> **What the exercise asks**
Only lines containing "Zugeschnürt" belong in the answer, each copied from the entries below.

(Collection entries)
>>>>

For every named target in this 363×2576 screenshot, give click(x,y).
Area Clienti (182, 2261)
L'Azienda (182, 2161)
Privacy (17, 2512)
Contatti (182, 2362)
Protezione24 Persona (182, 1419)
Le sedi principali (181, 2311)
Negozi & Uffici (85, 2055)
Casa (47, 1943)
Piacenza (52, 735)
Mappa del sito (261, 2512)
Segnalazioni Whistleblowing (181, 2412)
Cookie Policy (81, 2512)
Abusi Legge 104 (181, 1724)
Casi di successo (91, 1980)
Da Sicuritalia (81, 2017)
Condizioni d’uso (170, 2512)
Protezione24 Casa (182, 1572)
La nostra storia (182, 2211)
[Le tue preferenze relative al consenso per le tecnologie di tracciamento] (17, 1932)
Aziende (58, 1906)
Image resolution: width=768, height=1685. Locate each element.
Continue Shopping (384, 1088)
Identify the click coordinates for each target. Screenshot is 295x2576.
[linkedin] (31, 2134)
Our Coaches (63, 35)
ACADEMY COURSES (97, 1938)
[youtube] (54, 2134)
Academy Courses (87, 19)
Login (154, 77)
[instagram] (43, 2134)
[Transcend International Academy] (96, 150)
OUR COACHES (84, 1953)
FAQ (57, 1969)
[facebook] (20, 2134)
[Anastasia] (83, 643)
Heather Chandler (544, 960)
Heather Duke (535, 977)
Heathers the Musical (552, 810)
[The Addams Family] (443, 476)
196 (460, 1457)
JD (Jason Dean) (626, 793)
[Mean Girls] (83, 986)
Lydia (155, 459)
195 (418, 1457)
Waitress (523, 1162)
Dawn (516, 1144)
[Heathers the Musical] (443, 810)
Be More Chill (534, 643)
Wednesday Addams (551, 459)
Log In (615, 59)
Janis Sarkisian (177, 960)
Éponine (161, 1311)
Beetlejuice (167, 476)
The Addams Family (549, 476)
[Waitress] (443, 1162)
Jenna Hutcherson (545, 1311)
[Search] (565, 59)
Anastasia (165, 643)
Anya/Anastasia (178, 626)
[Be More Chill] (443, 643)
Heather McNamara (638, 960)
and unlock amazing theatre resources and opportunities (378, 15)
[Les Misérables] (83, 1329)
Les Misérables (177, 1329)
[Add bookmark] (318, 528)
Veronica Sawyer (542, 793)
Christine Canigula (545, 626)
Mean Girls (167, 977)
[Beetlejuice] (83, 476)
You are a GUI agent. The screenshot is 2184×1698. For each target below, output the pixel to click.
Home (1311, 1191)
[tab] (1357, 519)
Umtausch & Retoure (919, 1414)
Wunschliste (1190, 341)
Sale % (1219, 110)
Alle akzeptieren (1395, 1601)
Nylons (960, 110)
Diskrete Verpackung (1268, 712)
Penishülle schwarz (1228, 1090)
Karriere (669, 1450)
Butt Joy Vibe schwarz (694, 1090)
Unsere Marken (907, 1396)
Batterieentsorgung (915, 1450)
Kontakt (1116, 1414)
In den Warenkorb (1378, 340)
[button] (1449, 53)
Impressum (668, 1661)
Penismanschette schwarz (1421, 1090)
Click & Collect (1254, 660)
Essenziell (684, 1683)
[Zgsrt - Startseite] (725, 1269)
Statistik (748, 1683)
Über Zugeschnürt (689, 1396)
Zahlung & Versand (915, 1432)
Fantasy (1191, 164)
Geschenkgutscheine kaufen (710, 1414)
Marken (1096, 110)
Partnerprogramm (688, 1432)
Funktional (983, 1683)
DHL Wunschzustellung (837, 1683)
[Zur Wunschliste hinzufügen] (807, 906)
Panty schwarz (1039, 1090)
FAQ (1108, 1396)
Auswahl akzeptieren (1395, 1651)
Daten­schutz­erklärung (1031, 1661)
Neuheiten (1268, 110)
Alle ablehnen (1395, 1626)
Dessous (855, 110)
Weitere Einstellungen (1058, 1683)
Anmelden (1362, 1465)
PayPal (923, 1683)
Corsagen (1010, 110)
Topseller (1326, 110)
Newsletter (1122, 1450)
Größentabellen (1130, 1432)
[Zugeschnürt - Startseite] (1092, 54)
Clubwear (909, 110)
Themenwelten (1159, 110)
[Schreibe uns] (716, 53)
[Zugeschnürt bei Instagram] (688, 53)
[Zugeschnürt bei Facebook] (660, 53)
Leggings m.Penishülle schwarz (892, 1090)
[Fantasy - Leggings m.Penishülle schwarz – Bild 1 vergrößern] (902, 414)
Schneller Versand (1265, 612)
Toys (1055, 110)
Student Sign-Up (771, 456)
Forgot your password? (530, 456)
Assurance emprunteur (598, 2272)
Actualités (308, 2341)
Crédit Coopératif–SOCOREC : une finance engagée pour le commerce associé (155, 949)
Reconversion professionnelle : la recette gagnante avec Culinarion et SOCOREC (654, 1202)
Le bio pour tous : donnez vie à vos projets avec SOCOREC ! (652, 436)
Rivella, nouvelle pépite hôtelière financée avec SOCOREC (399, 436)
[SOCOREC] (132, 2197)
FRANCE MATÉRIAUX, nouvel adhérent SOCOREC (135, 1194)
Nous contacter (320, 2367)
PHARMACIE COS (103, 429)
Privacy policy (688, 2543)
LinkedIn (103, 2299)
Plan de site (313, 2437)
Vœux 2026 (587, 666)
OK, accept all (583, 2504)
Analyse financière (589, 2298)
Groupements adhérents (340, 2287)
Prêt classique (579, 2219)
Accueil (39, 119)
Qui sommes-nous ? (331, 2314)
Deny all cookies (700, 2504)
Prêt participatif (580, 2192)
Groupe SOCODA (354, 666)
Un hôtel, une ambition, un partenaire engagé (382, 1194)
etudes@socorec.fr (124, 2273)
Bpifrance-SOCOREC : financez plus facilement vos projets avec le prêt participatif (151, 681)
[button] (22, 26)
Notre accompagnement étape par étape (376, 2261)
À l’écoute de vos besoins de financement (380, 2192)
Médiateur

<<<<

> **Exercise response**
Über Zugeschnürt (689, 1396)
[Zugeschnürt - Startseite] (1092, 54)
[Zugeschnürt bei Instagram] (688, 53)
[Zugeschnürt bei Facebook] (660, 53)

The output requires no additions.